*** SUPPLIED MATERIAL Section Begins ***
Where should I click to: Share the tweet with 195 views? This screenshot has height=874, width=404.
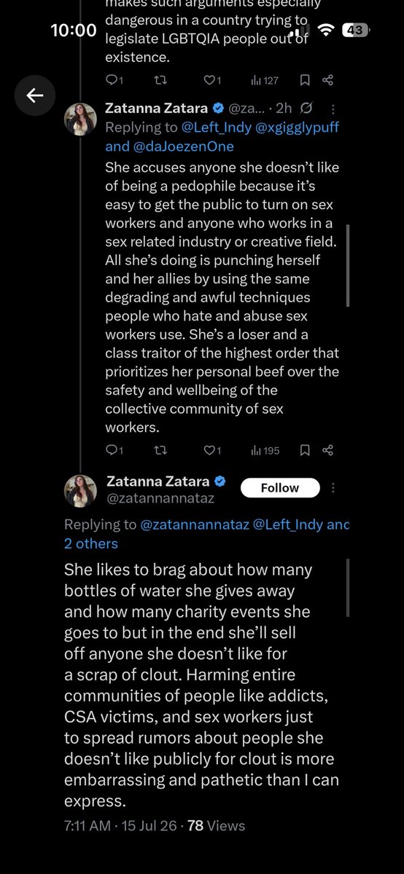coord(327,450)
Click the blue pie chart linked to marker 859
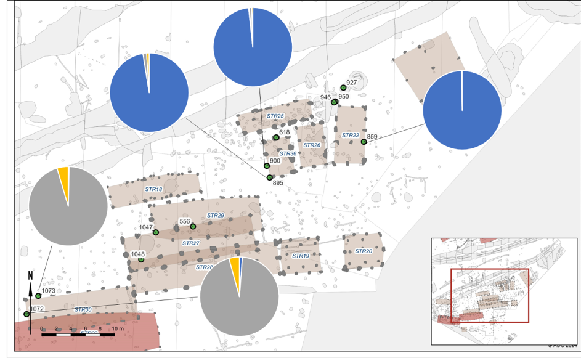This screenshot has height=358, width=581. click(x=462, y=110)
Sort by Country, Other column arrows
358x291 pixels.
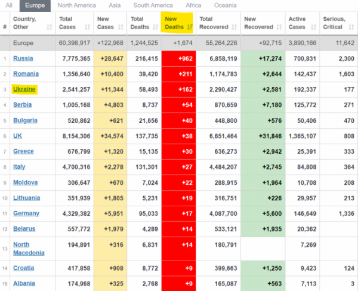50,27
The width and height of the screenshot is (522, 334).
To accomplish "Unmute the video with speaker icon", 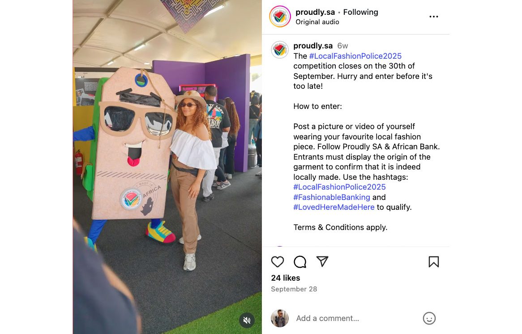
*** SUPPLIED MATERIAL Section Ends ***
_WHAT TO DO:_
What is needed is an exact printout of all the entries, without the pictures.

_TASK RESULT:_
Where should I click to: Share the tweet with 195 views? This screenshot has height=874, width=404.
coord(327,450)
Click the blue pie chart linked to marker 859
This screenshot has height=358, width=581. click(x=462, y=110)
Sort by Country, Other column arrows
358x291 pixels.
50,27
The width and height of the screenshot is (522, 334).
To accomplish "Unmute the video with speaker icon", 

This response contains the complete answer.